All that is needed is each line of the entries holding the word "computer", copied as it stands.

※

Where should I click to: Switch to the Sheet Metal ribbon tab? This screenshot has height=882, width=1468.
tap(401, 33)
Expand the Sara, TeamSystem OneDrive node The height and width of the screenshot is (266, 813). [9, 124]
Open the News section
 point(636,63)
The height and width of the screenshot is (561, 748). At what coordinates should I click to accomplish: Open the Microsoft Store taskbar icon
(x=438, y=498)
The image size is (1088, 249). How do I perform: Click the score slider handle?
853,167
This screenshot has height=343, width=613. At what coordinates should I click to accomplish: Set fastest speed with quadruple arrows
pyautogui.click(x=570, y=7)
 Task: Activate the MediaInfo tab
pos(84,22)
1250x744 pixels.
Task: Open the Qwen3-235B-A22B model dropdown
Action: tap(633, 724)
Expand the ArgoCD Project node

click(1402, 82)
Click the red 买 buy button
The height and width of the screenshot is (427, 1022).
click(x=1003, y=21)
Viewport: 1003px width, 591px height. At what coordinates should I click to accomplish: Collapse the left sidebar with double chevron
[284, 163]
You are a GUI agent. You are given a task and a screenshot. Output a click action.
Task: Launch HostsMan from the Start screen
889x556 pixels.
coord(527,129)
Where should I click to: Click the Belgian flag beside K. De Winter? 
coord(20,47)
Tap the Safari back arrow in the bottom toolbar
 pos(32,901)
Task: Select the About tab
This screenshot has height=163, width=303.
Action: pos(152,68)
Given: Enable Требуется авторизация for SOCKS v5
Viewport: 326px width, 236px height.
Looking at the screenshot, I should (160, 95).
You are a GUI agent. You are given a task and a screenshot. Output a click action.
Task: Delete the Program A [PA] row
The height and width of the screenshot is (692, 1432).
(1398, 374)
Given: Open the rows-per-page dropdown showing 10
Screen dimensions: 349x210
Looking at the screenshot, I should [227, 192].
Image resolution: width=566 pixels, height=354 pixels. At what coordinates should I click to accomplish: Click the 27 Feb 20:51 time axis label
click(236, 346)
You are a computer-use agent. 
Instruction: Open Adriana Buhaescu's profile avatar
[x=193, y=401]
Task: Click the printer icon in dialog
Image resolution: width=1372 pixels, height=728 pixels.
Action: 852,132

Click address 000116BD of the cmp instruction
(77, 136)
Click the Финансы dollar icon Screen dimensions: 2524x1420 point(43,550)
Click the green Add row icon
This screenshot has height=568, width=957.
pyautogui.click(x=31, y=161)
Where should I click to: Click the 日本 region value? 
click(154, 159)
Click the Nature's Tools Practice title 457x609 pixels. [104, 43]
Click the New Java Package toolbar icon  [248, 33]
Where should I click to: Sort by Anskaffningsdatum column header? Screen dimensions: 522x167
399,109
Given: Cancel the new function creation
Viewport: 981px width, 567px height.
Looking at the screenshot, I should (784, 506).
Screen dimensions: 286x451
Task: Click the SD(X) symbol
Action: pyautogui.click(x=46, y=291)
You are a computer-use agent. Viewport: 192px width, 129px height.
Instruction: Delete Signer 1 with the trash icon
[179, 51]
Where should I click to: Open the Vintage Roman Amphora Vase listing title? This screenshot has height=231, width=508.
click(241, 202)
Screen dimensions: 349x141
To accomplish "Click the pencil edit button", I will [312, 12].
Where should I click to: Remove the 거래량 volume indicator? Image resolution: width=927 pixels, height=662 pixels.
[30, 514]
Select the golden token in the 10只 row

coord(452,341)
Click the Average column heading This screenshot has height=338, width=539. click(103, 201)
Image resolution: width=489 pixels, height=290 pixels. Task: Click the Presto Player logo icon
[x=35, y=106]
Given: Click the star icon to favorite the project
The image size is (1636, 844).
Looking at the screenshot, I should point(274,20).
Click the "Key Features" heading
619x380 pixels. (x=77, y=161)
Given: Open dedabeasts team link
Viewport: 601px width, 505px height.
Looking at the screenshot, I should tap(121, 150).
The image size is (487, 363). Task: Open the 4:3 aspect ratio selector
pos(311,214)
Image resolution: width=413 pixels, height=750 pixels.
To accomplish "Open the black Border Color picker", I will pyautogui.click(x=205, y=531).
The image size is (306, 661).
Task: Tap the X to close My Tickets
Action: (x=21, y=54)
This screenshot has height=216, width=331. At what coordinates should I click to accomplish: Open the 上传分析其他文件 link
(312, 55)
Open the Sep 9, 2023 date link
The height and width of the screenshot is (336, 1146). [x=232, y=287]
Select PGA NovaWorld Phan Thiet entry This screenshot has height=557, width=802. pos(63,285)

※

EXPECTED ANSWER:
You are a computer-use agent. 
You are a computer-use agent. Viewport: 192px width, 129px height.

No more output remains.